The ingestion by rats of different proteins causes large differences in the plasma ratio of tryptophan to other large neutral amino acids, which predicts brain tryptophan uptake and serotonin synthesis. We evaluated in humans whether ingesting these proteins also produces large excursions in the tryptophan ratio.


Fasting males (n = 6) ingested V-8 Juice containing 40 g of α-lactalbumin, gluten, zein or starch. Blood was drawn before and at 30 min intervals after ingestion for 4 h; tryptophan and other large neutral amino acids were quantitated.

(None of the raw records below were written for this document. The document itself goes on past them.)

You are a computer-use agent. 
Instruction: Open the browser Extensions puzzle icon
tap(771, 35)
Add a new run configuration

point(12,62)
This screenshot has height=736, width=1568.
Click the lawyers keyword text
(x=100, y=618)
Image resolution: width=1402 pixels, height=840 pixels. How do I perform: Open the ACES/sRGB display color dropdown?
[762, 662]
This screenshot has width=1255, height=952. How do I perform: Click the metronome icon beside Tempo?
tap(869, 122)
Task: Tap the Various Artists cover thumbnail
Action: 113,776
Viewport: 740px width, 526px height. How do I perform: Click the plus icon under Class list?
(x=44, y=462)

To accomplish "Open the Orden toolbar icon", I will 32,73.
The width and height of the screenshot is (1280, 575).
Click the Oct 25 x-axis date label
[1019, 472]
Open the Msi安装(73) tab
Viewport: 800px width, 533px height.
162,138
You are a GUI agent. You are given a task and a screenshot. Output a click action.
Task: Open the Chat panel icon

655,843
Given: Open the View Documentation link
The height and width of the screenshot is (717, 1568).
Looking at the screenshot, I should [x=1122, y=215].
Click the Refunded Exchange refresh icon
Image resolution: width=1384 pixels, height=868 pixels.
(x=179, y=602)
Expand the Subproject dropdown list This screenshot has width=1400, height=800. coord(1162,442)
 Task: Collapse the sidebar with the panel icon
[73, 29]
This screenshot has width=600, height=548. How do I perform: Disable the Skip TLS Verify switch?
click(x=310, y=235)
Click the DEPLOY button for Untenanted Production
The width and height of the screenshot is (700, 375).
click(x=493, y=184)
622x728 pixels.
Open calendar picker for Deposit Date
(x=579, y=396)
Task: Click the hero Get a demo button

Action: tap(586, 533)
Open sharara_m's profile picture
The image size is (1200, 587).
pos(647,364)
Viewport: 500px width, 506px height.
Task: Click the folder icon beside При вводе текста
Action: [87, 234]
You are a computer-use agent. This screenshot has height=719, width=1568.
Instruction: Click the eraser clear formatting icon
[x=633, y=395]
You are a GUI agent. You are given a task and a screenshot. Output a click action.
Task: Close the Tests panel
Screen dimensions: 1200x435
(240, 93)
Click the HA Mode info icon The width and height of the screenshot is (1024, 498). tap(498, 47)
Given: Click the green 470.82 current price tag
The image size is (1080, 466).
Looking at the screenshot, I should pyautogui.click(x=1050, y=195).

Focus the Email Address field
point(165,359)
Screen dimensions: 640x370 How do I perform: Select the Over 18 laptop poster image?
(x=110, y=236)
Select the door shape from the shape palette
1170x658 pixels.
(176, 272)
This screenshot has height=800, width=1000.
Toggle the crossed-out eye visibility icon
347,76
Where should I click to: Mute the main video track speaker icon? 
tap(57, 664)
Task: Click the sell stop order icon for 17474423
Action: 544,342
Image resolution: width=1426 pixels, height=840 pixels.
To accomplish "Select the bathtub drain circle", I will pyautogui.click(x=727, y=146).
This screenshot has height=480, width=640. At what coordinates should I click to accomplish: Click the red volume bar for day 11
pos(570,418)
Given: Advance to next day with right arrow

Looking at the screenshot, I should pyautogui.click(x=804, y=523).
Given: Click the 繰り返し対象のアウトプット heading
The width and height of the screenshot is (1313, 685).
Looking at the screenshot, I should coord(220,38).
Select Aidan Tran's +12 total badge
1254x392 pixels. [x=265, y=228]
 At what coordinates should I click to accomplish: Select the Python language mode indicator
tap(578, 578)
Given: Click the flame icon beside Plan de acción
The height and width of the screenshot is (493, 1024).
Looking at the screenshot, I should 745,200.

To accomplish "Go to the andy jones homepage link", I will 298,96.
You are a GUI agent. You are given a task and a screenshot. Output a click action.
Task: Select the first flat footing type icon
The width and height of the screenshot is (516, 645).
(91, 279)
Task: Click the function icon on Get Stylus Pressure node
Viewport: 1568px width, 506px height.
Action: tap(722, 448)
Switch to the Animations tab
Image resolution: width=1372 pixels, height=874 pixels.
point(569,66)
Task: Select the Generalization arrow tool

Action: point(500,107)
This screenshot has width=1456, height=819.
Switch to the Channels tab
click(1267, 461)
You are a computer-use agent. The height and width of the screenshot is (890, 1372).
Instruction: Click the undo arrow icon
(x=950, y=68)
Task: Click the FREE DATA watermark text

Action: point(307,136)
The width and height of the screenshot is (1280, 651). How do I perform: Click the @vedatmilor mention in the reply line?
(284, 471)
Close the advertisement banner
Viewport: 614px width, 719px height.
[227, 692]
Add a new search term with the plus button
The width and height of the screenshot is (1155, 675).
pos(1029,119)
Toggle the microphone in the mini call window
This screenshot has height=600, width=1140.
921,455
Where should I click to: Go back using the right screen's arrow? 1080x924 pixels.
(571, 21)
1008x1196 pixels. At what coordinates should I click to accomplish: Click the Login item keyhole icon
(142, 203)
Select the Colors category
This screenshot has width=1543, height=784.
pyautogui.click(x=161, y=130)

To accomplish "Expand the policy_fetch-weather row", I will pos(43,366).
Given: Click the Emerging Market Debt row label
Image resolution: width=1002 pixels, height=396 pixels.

Pre-meal plasma tryptophan was ~50 nmol/ml; the tryptophan ratio was ~0.010. α-Lactalbumin increased plasma tryptophan (3-fold) and the tryptophan ratio (50%); starch did not change either tryptophan variable, while gluten caused a modest (25%) and zein a large reduction (50%) in plasma tryptophan. Gluten and zein reduced the tryptophan ratio. The maximal difference in the tryptophan ratio occurred between α-lactalbumin and zein and was large (~3-fold).


Since the plasma tryptophan ratio predicts brain tryptophan uptake and serotonin synthesis in rats, the differences in the ratio produced in humans by these proteins may modify serotonin synthesis, and perhaps elicit serotonin-linked changes in behavior.